论文修改 Data mining and semantic web

6年前 232次浏览 论文修改 Data mining and semantic web已关闭评论


Data Mining and Semantic Web are two different avenues leading to the same goal that's efficient retrieval of knowledge, from large compact or distributed databases, or the Internet. Knowledge in this context means synergistic interaction of information (data) and its relationships (correlations) but the major difference is placement of complexity.

These two approaches have their own advantages and disadvantages and can be integrated to each other to diminish both their drawbacks.

In this paper integration of semantic web and data mining in different field of application explored.




1 Introduction

Information resources in the web are mostly in text format and are natural language documents that are suitable for human consumption. But there is a problem with this kind of web; Web content is not machine-accessible. Search engines try to establish connections between documents but there are serious problems associated with their use such as "High recall, low precision", "Low or no recall", "Results are highly sensitive to vocabulary" and other problems.

Outgoing efforts for overcoming this problems and structuring web content in order to query them and retrieve information is in two directions.

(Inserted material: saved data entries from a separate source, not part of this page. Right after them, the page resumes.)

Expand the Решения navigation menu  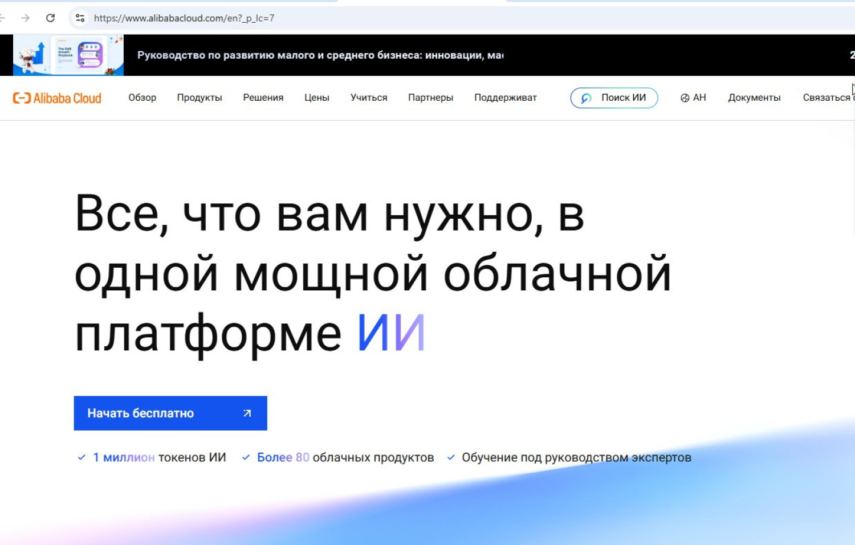pos(263,98)
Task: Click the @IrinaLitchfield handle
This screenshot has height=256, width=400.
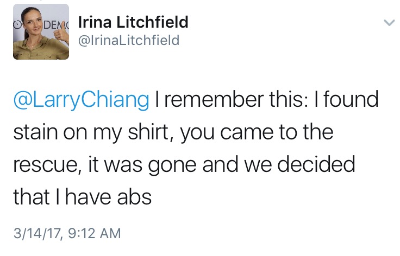Action: point(129,41)
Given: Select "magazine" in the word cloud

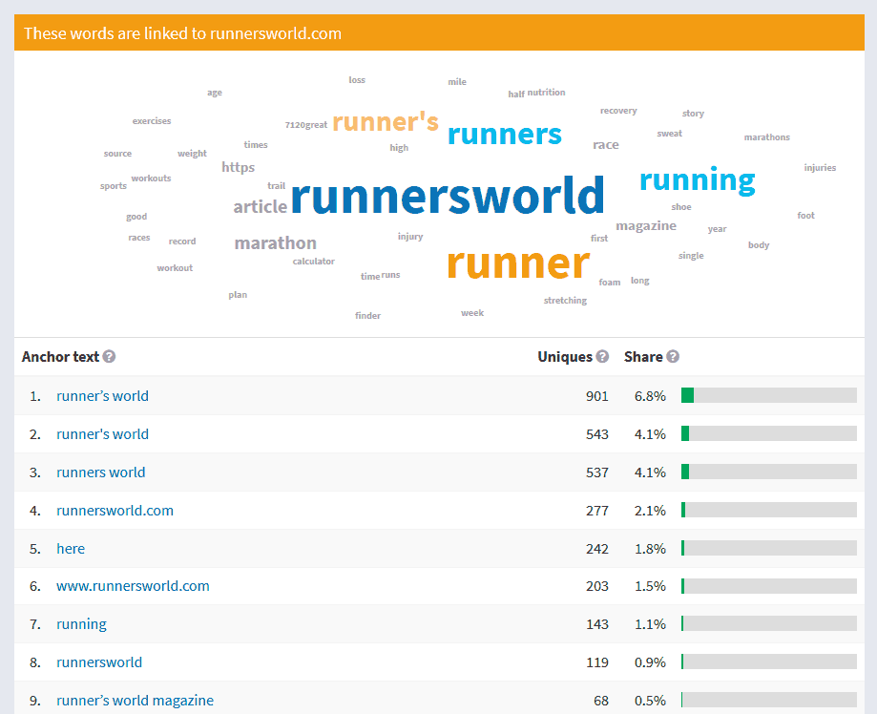Looking at the screenshot, I should pyautogui.click(x=646, y=225).
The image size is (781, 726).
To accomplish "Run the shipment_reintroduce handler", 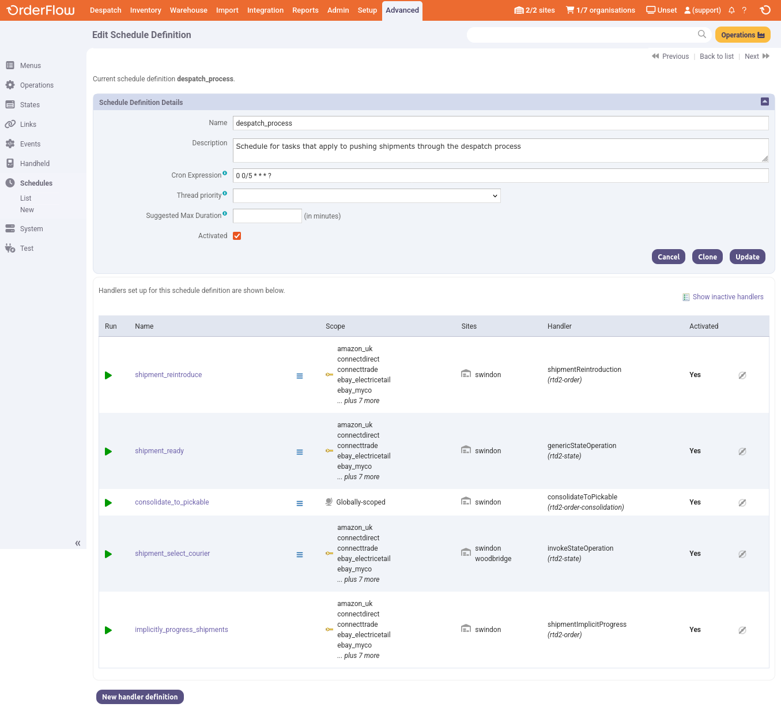I will (108, 375).
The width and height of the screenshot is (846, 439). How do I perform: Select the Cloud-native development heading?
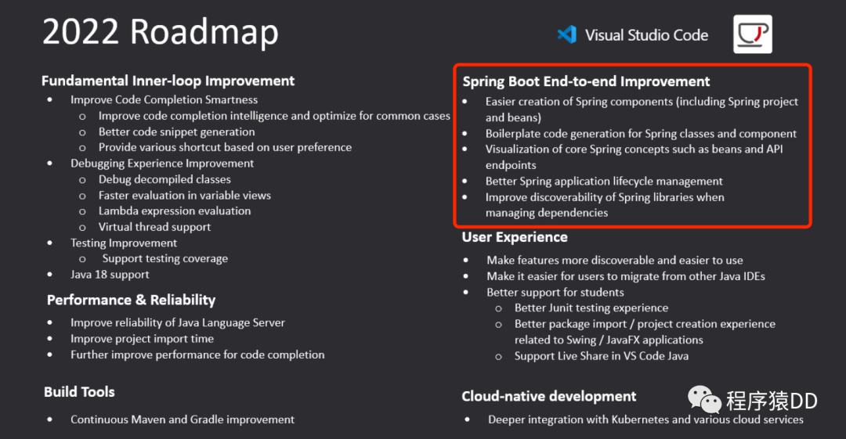click(x=548, y=396)
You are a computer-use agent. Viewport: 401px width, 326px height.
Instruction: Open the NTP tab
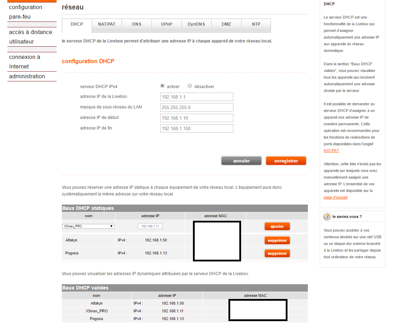click(256, 24)
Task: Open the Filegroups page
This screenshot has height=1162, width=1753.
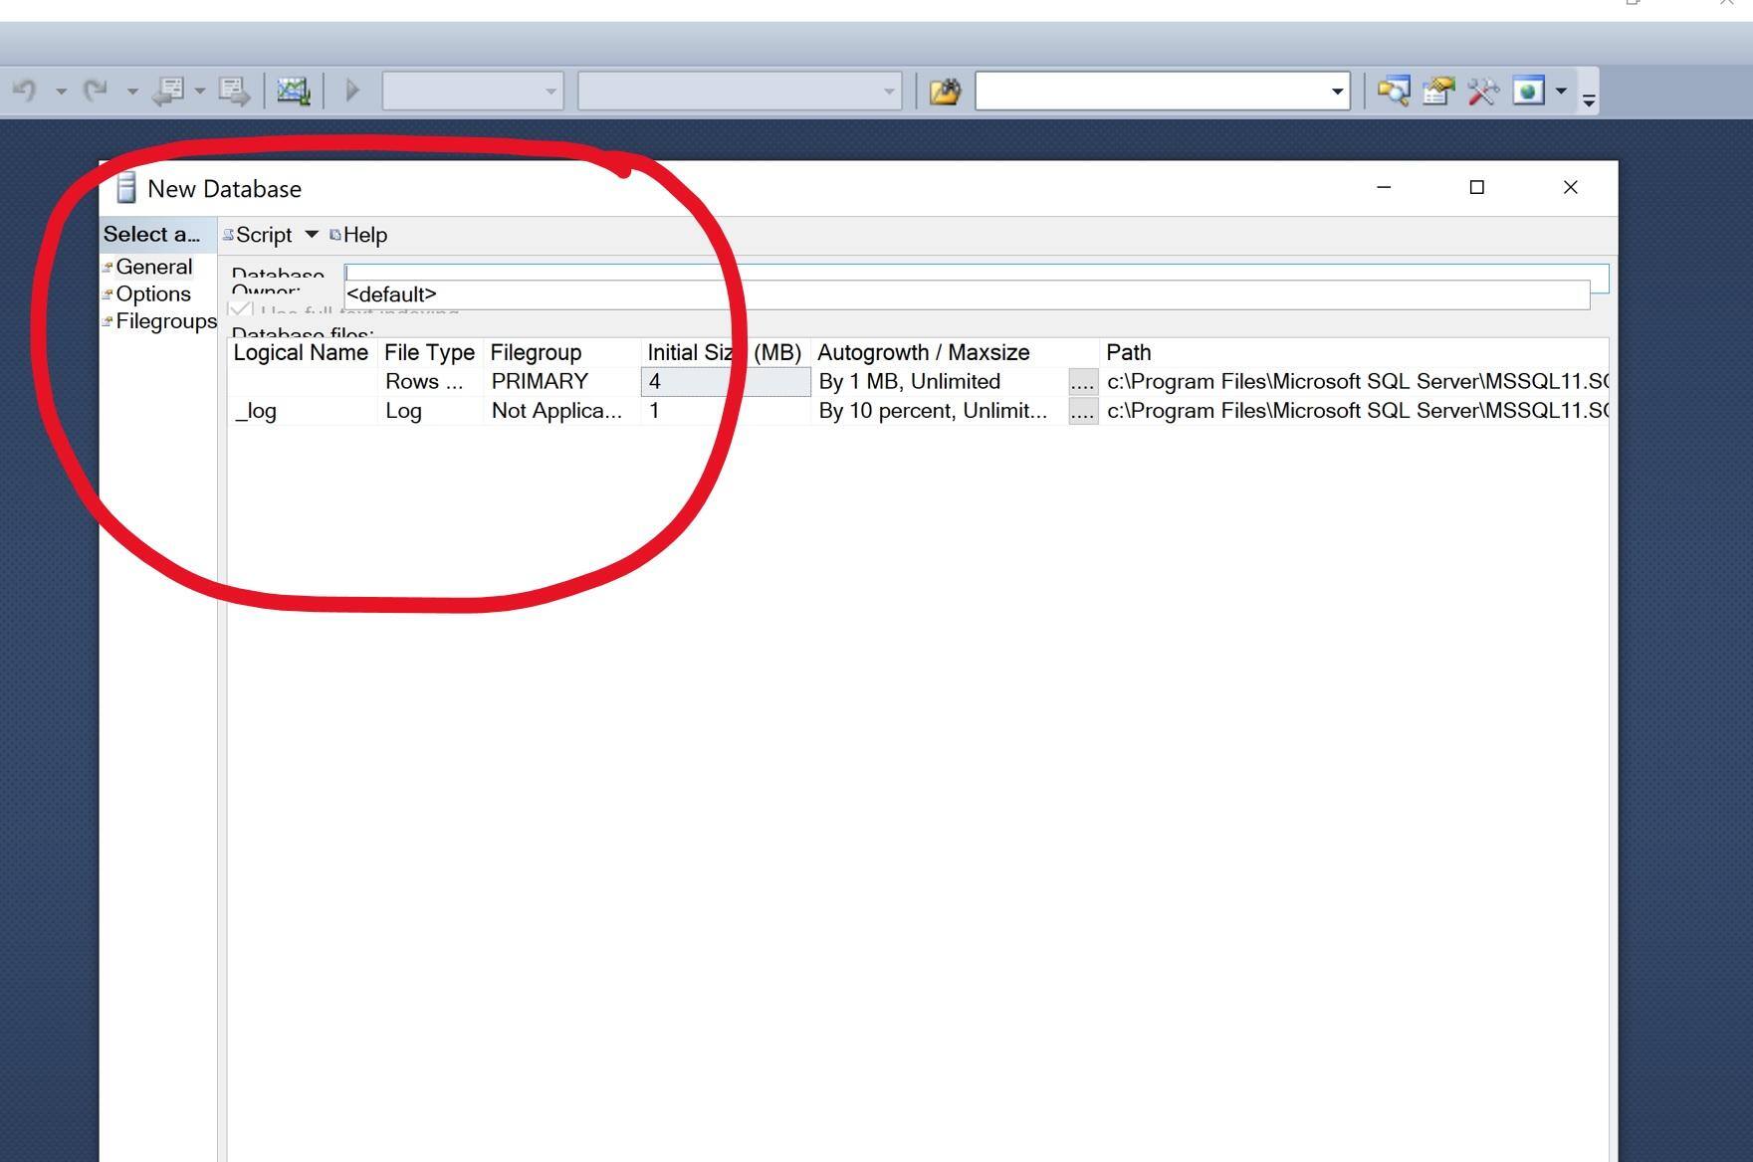Action: [165, 321]
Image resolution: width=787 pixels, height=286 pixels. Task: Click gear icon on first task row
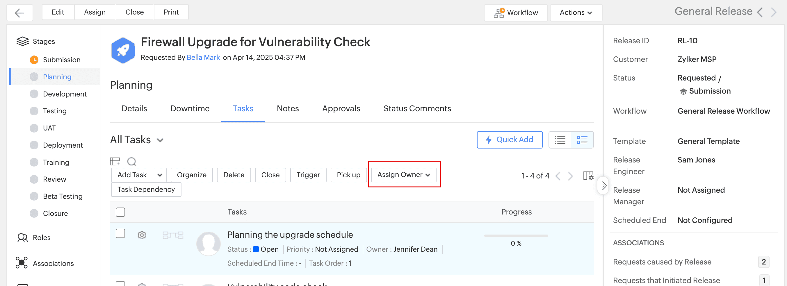tap(142, 235)
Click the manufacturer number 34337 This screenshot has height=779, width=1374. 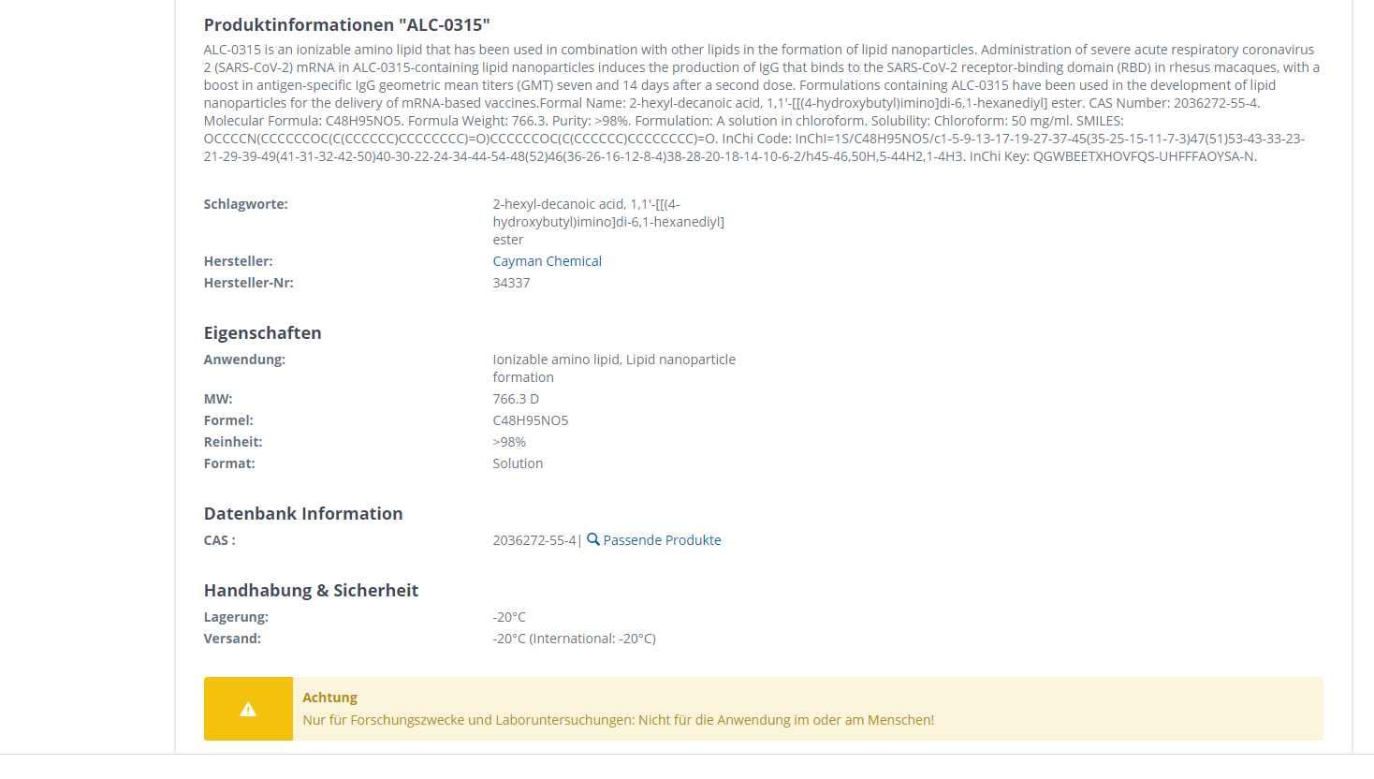[511, 283]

One solution is to use the content as it is and works on information retrieval and text mining categorizing textual resources. The approaches either (i) predefine a metric on a document space in order to cluster 'nearby' documents into meaningful groups of documents (called 'unsupervised categorization' or 'text clustering';) or (ii) they adapt a metric on a document space to a manually predefined sample of documents assigned to a list of target categories such that new documents may be assigned to labels from the target list of categories, too ('supervised categorization' or 'text classification';).[1] In this approach data and knowledge represented with simple mechanisms, typically HTML, and without metadata. In data mining relatively complex algorithms have to be used such as decision trees; rule induction ... This method has its advantages and problems. The advantage is that document categorization with this method is nearly cheap but the problem is that the qualities of its document categorization for larger sets of target categories as well as the understandability of its results are often quite low.

An alternative approach is to represent Web content in a form that is more easily machine-processable with the use of semantic Web. Data and knowledge represented with complex mechanism, typically XML, and with plenty of metadata. In this approach thesauri and ontologies that are conceptual structures are constructed. Advantage of this approach is that the quality of manual metadata may be very good and relatively simple algorithms can be used with low complexity at the retrieval request time, but the cost of building ontology and adding manual metadata typically are one or several orders of magnitude higher than for automatic approaches and has large metadata design and maintenance complexity at system design time.[2]

First approach can be mentioned as data mining approach and the second as the use of Semantic Web. These two approaches can be integrated to each other to diminish both their drawbacks.

In this paper some usage of semantic web and data mining is presented. In the next section an ontology-based framework for text mining is introduced. In section 3 applications of semantic web and data mining in healthcare is discussed. In section 4 the paper is concluded.



一种解决方案是使用内容并在信息检索和文本挖掘分类的文本资源。的方法是(我)在一个文档中一个度量空间定义为集群附近的“文件转换成有意义的文件组(称为“非监督分类或聚类的;)或(ii)他们适应在文档空间度量手动样本分配给列表的目标类别这种新的文件可能被分配到的标签类别目标列表文件,太('supervised分类”或“文本分类;)。[ 1 ]在这种方法中的数据和知识表示的简单机制,通常是HTML,而元数据。在数据挖掘中比较复杂的算法必须使用如决策树;规则归纳…这种方法有其优点和存在的问题。的优点是用这种方法文档分类几乎是便宜,但问题是,对于较大的数据集的目标类别以及其结果的可理解性通常很低的文档分类的品质。